20 January 2023: Closing Statements, Karon Monaghan KC (four infected clients) - B

After the break, Ms Monaghan jumped straight back into the parallel universes between what was becoming known and what was happening in the treatment of patients. There was a glaring absence of central standards. Different clinicians pursued their own treatment protocols. It was not seen as a case of one or two rogue doctors doing wrong, rather it was a whole system failure. There was a gross minimising of risk with the concern being that the interest was financially focused rather than patient facing in relation to their care or safety. This was not just the behaviour of the commercially motivated pharmaceutical companies, but also the clinicians – whose potential conflicts of interest may have been a factor. The blood services were also put in the firing line. They could have been a safety net against the headlong rush towards a concentrate-only regimen, but they were not up to the job.

 

Patients appeared to be a secondary consideration. They were not given information or the respect they should have received, including under the various international conventions reviewed previously. Misinformation was widespread. Clinical freedom was put above patient choice. Stigma was inevitable given the State’s communication strategies to degrade people with viruses as associated with drug use, sex workers, homosexual men who did not use safe precautions, and immigrants. There was a discrimination between “good patients” (those who had “innocently” been infected) and “bad patients” (whose chosen lifestyles had caused their own infections). But being an innocent patient did not seem to bring any advantages.

 

The language used about patients was dehumanising. They were “useful material” for studies, “cheaper than chimps”, objectified as commodities in academic exercises, subject to unconsented tests, not told of the results of tests, having their blood and tissues retained unknowingly, putting partners and family at risk, and so significantly reducing their bodily autonomy, not to mention the loss of dignity. There followed a brief conversation with the Chair about knowledge and timelines for testing.

 

At the point of being told that a viral infection had happened, patients were left abandoned, unsupported, stigmatised, avoided, ostracised, and vulnerable. Credit was given by Ms Monaghan to some of the non-haemophilia-related support bodies such as Mainliners and the Terence Higgins Trust who were themselves operating in an environment of stigma and prejudice. People were told by their clinicians to keep their viral status a secret. Infected people were told they had been “unlucky”, particularly in the context of the influential paper saying there was a one in a thousand chance of AIDS infection, which was not swiftly corrected when the weight of evidence highlighted the actual risk levels. One of Ms Monaghan’s clients was a child when infected and the way he discovered his infection was nothing short of negligent and horrific.

 

On the topic of care and support – or lack of – the experience of patients after being told of their infection status was wholly inadequate. The schemes were unhelpful in ways that caused further harm and distress. Prof Christine Lee was criticised for opposing even the establishment of support schemes since it would harm the clinicians who would obviously never administer a treatment that would harm a patient (oh really). They did, while she remained ignorantly irritated. This was not an isolated case of heartlessness or attitudinal ineptitude, since there were also the “what would it look like to the Daily Mail readers” type of comments. The Schemes themselves were criticised unreservedly by witnesses as rehearsed by Ms Monaghan.

 

On the topic of accountability, it was noted that the vast majority of the key actors were employees of the State.
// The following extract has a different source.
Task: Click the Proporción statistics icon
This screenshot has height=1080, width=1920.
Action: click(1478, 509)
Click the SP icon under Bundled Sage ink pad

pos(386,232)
Even the private sector actors ought to have been overseen in their activities by the State. The responsibility was to ensure safe and suitable healthcare, including that provided via private bodies, but the State failed in that crucial role. There was too much reliance on the practicing clinicians to guide Government when their inputs could not be without a conflict of interest. Evidence was used selectively and the sharing of that was controlled by the tainted experts. The self-sufficiency plans were disappeared. Blood services were not up to the task of collecting or producing sufficient or suitable products in a clean or safe way. Similarly, licencing systems were not good enough. There was “covert bribery” when the treating clinicians were acting as treating doctors, researching academics, consultants to the private companies, and advisers to the government, including on matters of purchasing.

 

The final point was that of “stigma and Ministers”. The prejudices were demonstrated by, for example, the views of key players such as Margaret Thatcher. The fear of recognising and highlighting issues was seen as potentially putting ideas into young people’s heads, and so this fed into the idea that infected people were all dirty and undesirable; not appropriate as conversation in polity society. The personal views of Ministers were asserted as being very influential in the resulting way that infected people were treated by society and statutory services. The stigmatisation came from the top.